Over the last number of years, litter size has improved dramatically which has had a significant impact on piglet birth weight.

It has been claimed that every extra piglet born reduces the average piglet birth weight by 40g. The lower the birth weight, the less chance of survival. It is clear to see in figure 1 when birth weight drops to less than 1.3kg, there is a steep increase in the probability of piglets not surviving.

Figure 1. Probability of piglets not surviving to weaning

This increase in litter size puts a lot more pressure on the sow and the production of smaller piglets emphasises the importance of adequate nutrition. The number of piglets on the sow will be a driving factor when deciding when creep feeding is required to optimise growth as the sow can only produce a finite amount of milk.

Table 1. specifies that if there are 9 or more piglets on the sow then it is crucial to introduce some creep, with differences in weaning weight of almost 0.5kg being observed.

Litter Size Weaning Weight (kg)
Creep No Creep
7 8.60 8.60
8 8.40 8.36
9 8.30 8.10
10 8.10 7.80
11 7.90 7.50
12 7.70 7.15
13 7.45 7.00

Creep feeding is introducing solid feed to the piglets while they are still suckling the sow, preparing their digestive system for weaning. Piglets move from a total milk diet onto creep containing "vegetable protein" which they have never had to digest before. It is crucial that all piglets have consumed some creep pre-weaning to ensure their digestive system is ready to cope with utilising the solid feed.
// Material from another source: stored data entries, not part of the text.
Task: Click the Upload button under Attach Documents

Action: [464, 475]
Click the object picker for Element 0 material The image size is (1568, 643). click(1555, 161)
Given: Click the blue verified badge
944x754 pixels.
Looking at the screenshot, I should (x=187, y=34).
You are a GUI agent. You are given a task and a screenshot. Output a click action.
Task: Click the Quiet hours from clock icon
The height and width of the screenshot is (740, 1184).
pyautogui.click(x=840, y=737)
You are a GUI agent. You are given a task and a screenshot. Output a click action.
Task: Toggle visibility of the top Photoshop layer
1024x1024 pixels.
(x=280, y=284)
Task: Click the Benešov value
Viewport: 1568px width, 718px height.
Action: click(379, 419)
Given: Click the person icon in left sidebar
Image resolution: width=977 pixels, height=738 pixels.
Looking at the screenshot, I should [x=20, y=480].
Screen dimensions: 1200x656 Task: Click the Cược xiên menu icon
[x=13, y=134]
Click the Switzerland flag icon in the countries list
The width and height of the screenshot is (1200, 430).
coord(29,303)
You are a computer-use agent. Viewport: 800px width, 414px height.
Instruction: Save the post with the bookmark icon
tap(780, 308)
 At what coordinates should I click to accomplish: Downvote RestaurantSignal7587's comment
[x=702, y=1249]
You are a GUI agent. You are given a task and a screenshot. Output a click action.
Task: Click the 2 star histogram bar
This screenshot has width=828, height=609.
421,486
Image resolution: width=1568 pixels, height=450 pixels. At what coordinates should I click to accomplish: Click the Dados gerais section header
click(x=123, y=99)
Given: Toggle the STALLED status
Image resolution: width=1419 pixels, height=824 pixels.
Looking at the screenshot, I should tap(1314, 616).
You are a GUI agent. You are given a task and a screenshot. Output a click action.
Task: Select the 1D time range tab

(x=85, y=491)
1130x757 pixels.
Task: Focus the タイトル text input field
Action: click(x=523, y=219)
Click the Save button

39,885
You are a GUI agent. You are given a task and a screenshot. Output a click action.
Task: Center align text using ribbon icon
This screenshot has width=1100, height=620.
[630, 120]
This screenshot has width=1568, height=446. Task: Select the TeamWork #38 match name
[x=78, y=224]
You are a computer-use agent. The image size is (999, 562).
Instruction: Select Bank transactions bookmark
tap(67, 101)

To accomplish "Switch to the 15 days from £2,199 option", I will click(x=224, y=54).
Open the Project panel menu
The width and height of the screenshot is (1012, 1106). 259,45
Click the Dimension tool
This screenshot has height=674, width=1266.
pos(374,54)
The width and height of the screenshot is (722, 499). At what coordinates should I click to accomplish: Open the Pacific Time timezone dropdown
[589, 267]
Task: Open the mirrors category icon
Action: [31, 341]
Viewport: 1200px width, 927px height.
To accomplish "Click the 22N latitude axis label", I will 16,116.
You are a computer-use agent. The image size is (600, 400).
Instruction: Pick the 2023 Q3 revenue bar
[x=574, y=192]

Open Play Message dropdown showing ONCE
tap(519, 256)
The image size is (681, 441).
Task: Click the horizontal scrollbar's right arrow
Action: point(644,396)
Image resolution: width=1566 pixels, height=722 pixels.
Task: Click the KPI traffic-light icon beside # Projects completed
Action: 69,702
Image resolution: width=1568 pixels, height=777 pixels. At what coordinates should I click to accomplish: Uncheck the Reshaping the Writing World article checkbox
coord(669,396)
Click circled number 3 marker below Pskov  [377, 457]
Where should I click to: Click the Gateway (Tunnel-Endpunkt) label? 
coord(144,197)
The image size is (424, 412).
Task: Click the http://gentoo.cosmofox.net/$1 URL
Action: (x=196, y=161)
It is beneficial that the exact same diet that was fed in the farrowing room is continued to be offered post weaning ( 4 days) to ensure the feed is familiar when everything else around them is changing. It is crucial to ensure feed intake continues throughout the weaning process. If feed intake drops or stops during weaning it results in severe growth check. If the piglet doesn't eat then the production of digestive enzymes decreases dramatically as well as having a dramatic effect on the villi resulting in significant reductions in absorption and diarrhoea (Figure 2).

Figure 2

Selection of product and the timing of introduction is critical in ensuring success in creep feeding.

Specific High-Quality Pre-starter as a Creep Feed in the Farrowing Room

An on-farm feeding trial has shown the difference in the selection of the initial creep offered. Specific high-quality pre-starter ration was fed from day 10 followed by a standard creep ration for the last 7 days prior to weaning. The high-quality pre-starter resulted in an increased weaning weight of 0.57kg with a carryover effect resulting in 0.9kg differential at 24 days post weaning.

What is key to note from the figures below is the differential in the feed intake observed (411g vs 280g) confirming the fact that ensuring consistent intake by the piglet significantly improves performance due to the avoidance of the growth check.

Table 2. Specific High Quality Pre-starter performance in the farrowing room

Number of pigs Treatment Average intake over 28 day period Average weaning weight (kg) Average 24 day post weaning weight (kg)
1362 High Quality Pre-starter 411 7.23 17.0
1346 Competitor 280 6.66 16.1

What does that Weaning Weight Differential mean?

What we have measured from this trial and know specifically is that there is a 0.9kg difference observed at 24 days post weaning due to the high quality pre-starter being fed.

Assuming this has set their growth trajectory curve and using the Devenish weight for age chart (growth rate from 24 days to 115kg (set by the effect of their weight at 24 days on growth rate) of the pigs should be = 805g/d vs 954g/d).

Table 3. Devenish weight for age growth chart

Weaning 6.66 7.23
24 days 16.1 17
156 days 98.21 115
172 days 115

Therefore, feeding a high-quality pre-starter correctly has the potential of reducing the time to a finish weight of 115kg by 16days!